REQUIREMENT:
Please rewrite the records below as a numbered list, starting at the line that contains "This screenshot has height=187, width=332." and running through the end of the records, with blank lines and pictures left out.

━━━━━━

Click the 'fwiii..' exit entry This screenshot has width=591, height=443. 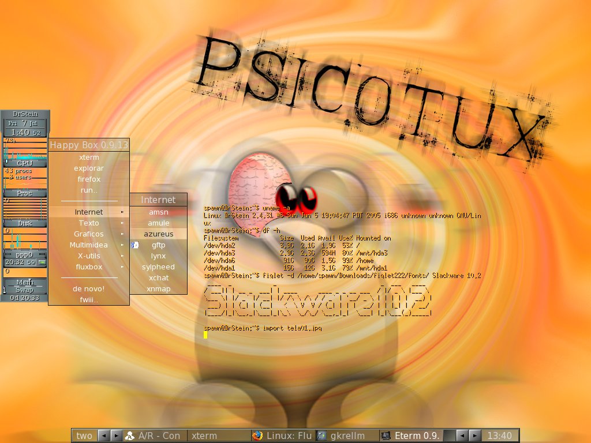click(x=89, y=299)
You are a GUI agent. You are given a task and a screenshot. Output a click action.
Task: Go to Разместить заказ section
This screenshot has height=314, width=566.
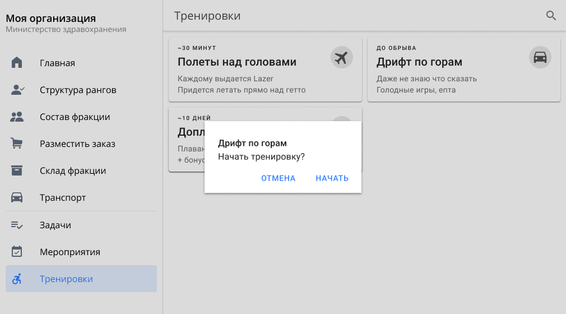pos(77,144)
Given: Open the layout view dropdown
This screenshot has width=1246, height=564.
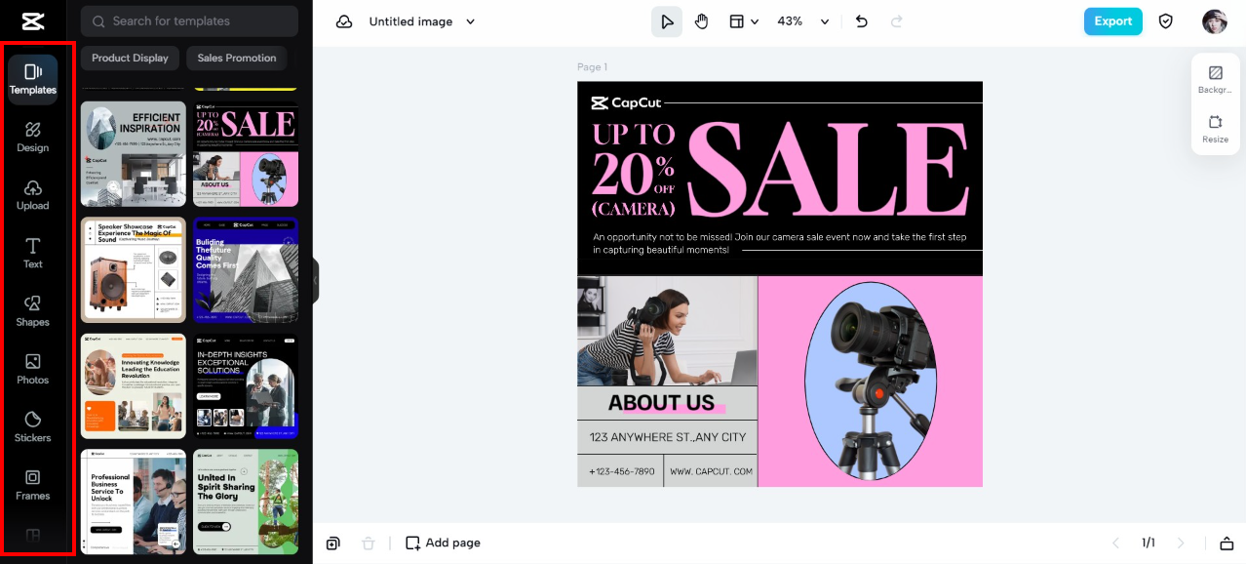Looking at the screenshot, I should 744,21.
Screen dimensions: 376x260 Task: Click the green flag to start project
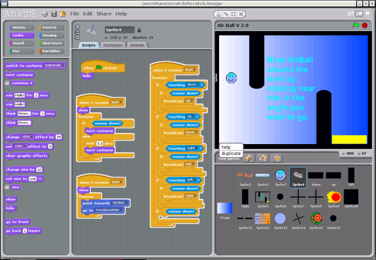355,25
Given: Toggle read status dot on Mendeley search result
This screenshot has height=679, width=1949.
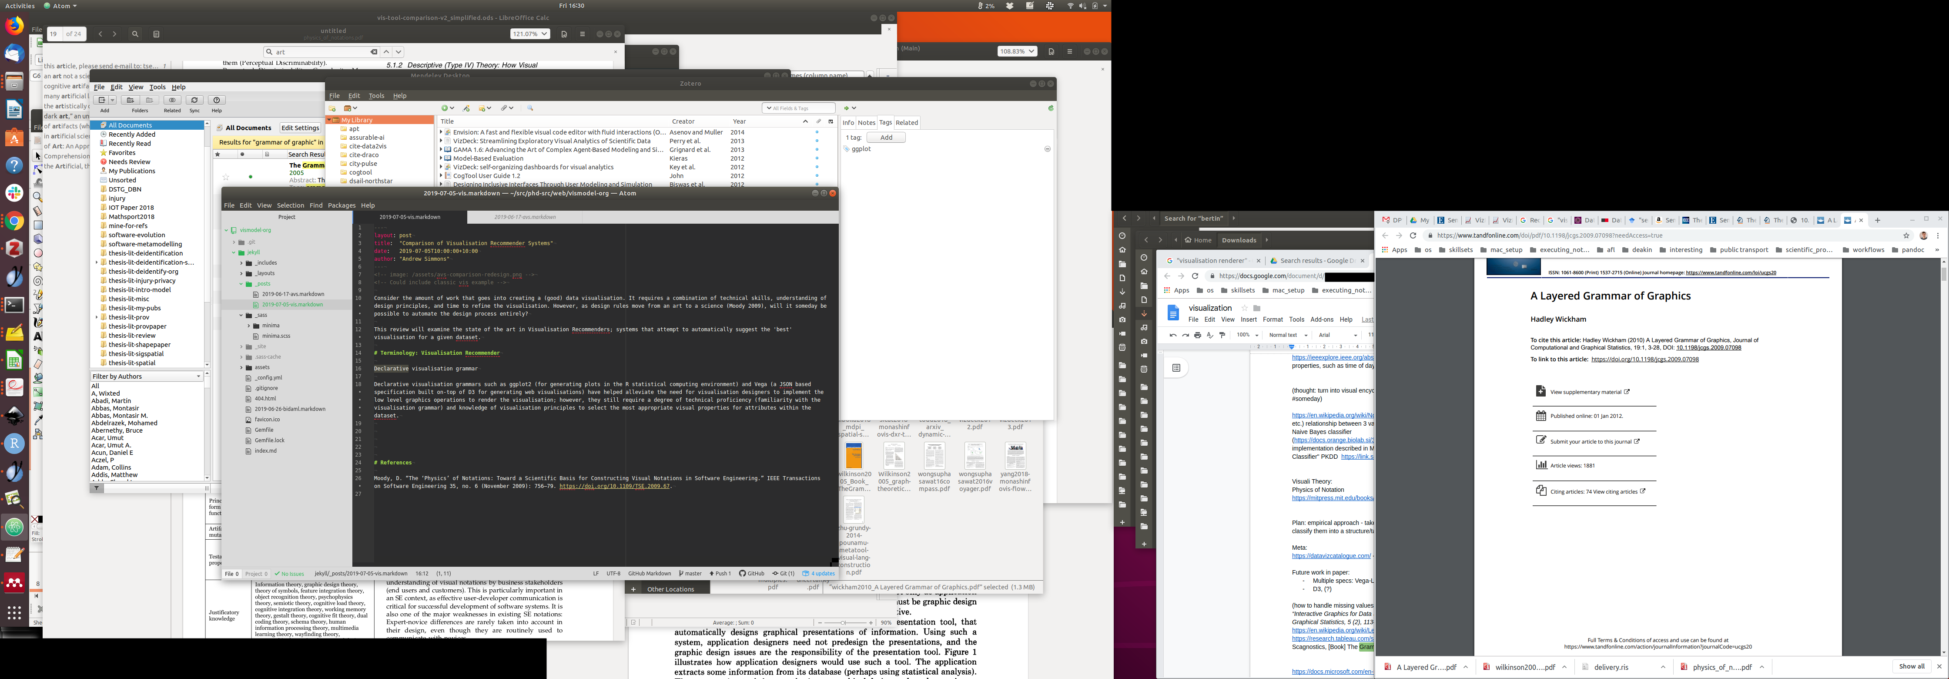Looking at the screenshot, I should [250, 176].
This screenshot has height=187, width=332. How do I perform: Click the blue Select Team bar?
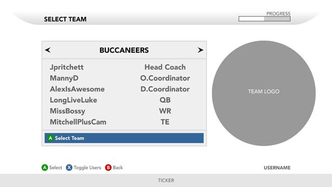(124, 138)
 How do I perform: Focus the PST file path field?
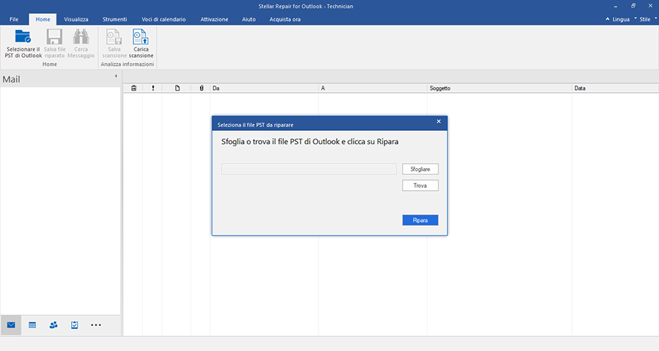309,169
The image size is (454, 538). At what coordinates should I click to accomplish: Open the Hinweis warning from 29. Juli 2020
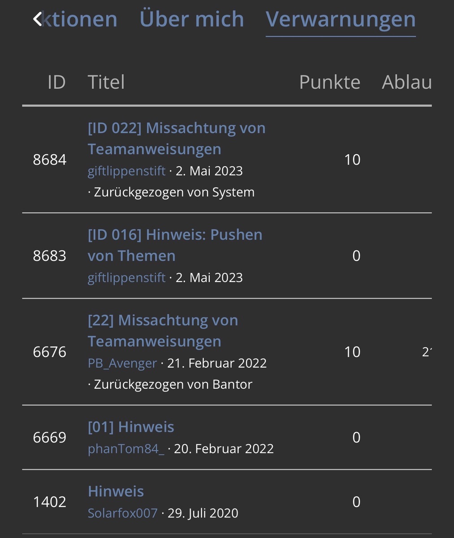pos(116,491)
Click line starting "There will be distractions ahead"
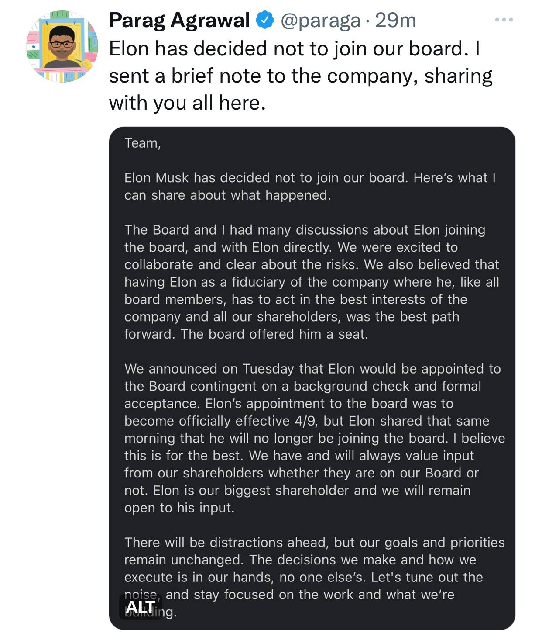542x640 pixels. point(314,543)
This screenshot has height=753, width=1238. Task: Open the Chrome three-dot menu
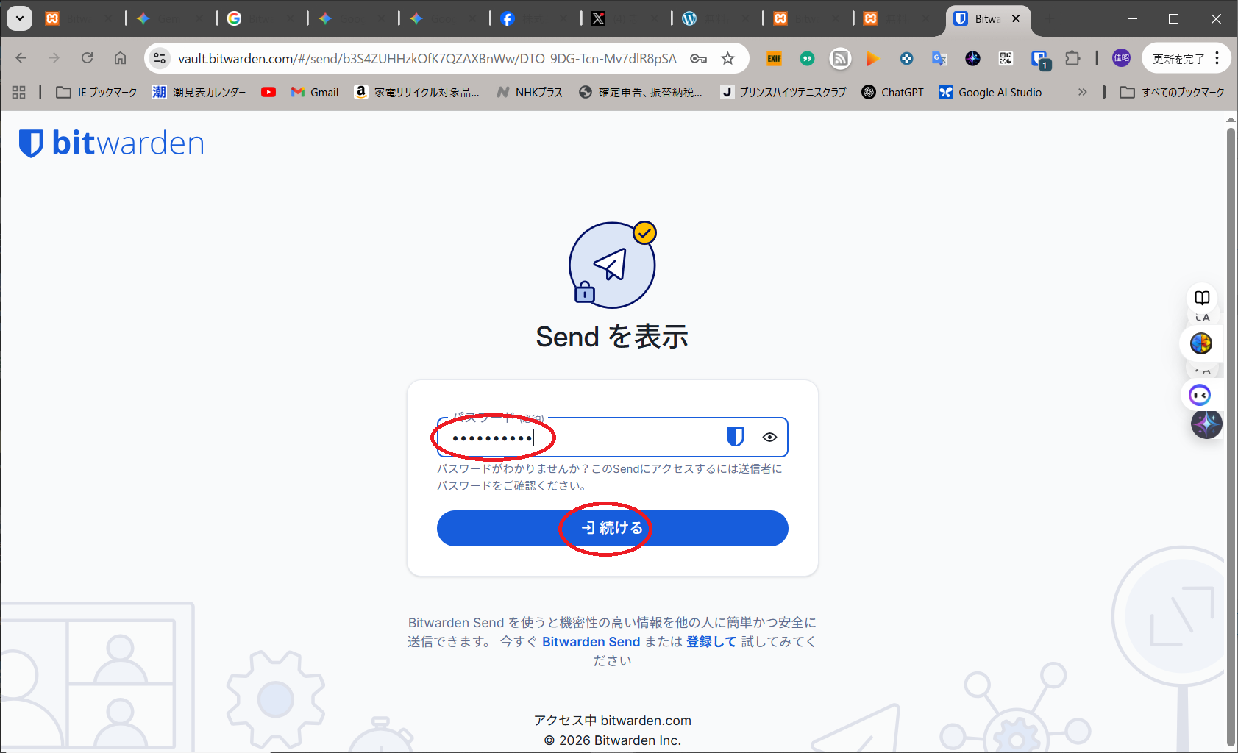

━━━━━━

SOLUTION:
1. This screenshot has height=187, width=332. How do I perform: Click the blue Select Team bar?
2. (124, 138)
3.  How do I perform: Focus the PST file path field?
4. 309,169
5. The image size is (454, 538). At what coordinates should I click to accomplish: Open the Hinweis warning from 29. Juli 2020
6. pos(116,491)
7. Click line starting "There will be distractions ahead"
8. 542x640 pixels. point(314,543)
9. This screenshot has height=753, width=1238. Task: Open the Chrome three-dot menu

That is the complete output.